• [ABOUT THIS EXERCISE] In the records below, take the line containing "Montagne (229, 1734)" and every line following it, and write them out exactly.
BEGIN EXCERPTED RECORDS
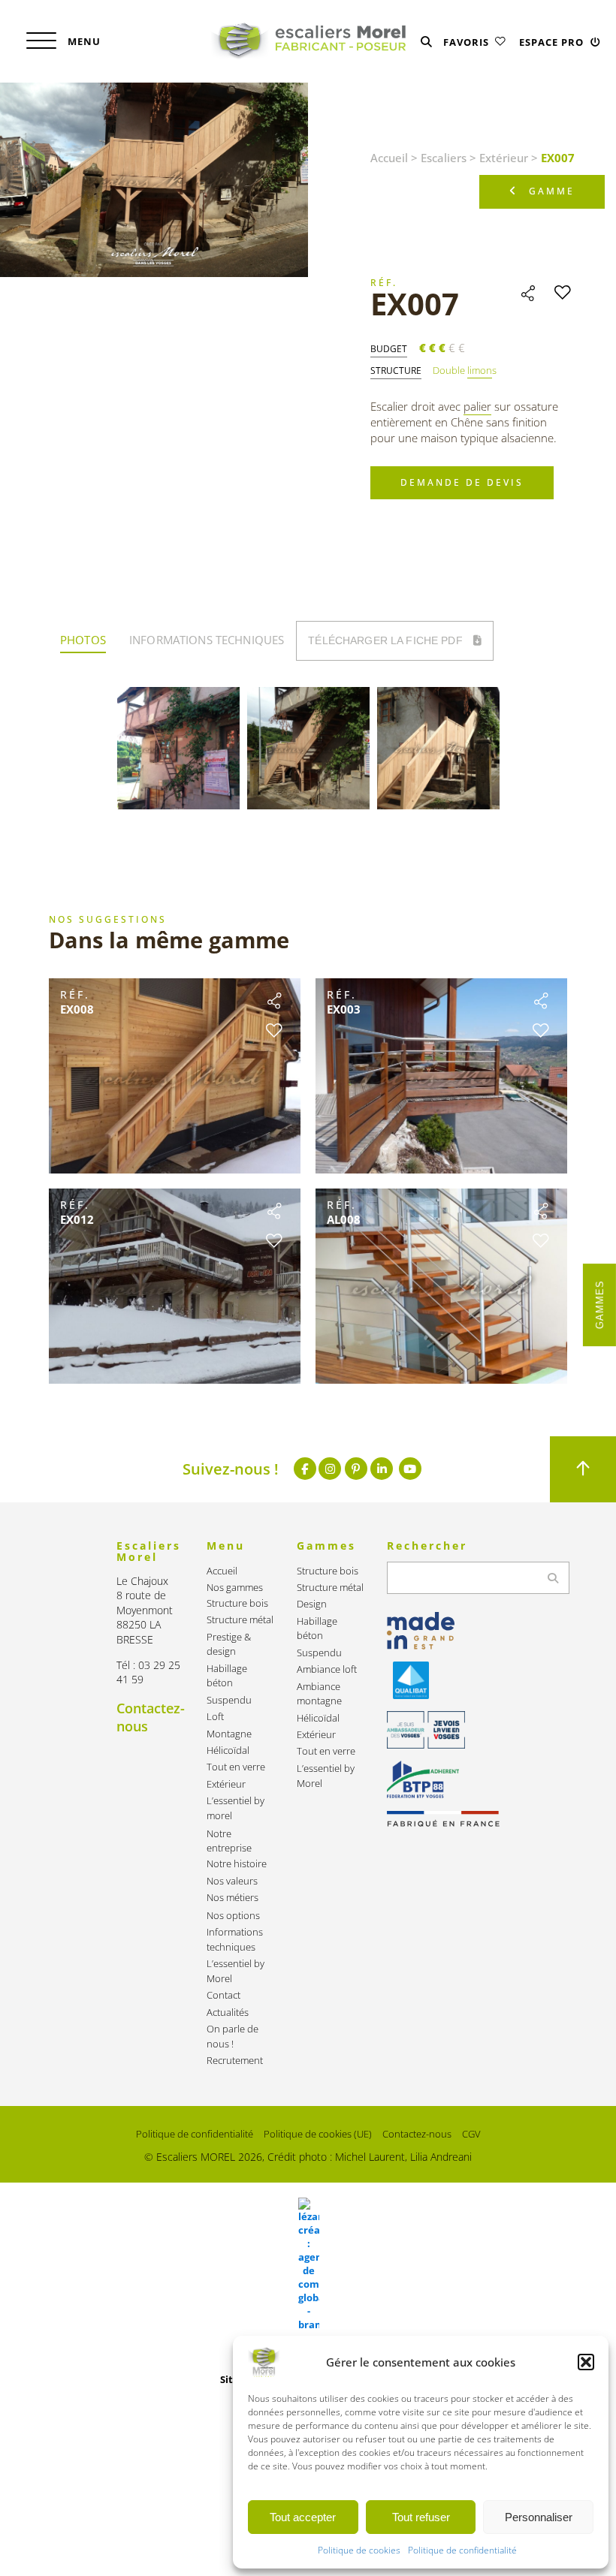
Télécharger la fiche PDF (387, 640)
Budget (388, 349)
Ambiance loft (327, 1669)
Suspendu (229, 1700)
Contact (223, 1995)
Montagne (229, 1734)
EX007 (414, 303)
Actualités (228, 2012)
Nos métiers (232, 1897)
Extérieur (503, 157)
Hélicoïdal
END EXCERPTED RECORDS
• [REPLY]
Montagne (229, 1734)
EX007 (414, 303)
Actualités (228, 2012)
Nos métiers (232, 1897)
Extérieur (503, 157)
Hélicoïdal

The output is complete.